Dataset records:
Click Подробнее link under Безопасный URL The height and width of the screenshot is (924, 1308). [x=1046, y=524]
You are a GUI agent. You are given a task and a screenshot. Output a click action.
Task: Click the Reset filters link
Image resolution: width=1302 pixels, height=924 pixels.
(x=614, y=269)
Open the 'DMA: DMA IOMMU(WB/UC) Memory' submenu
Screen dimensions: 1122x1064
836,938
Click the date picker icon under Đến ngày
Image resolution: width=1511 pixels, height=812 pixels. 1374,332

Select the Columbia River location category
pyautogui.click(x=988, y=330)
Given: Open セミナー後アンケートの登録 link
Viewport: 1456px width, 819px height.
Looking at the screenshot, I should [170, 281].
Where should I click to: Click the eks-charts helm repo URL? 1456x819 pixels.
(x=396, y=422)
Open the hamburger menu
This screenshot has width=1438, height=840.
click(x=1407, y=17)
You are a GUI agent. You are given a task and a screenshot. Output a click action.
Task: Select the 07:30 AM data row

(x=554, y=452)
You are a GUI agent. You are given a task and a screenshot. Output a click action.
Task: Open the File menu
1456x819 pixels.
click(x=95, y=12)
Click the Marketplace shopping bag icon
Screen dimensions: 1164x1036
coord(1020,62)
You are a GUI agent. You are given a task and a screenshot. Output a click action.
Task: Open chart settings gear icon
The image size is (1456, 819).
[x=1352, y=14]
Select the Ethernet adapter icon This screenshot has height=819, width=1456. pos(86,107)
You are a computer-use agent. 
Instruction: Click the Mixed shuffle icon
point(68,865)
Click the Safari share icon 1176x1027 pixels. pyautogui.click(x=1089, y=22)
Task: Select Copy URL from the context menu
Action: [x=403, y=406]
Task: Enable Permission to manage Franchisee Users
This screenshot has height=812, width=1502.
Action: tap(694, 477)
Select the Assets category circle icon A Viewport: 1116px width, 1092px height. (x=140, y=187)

Directions for this task — Look through the data above. Find each line with the string "link" and copy it.

Solution for this exercise —
Click Подробнее link under Безопасный URL The height and width of the screenshot is (924, 1308). [x=1046, y=524]
Task: Click the Reset filters link
Given: Open セミナー後アンケートの登録 link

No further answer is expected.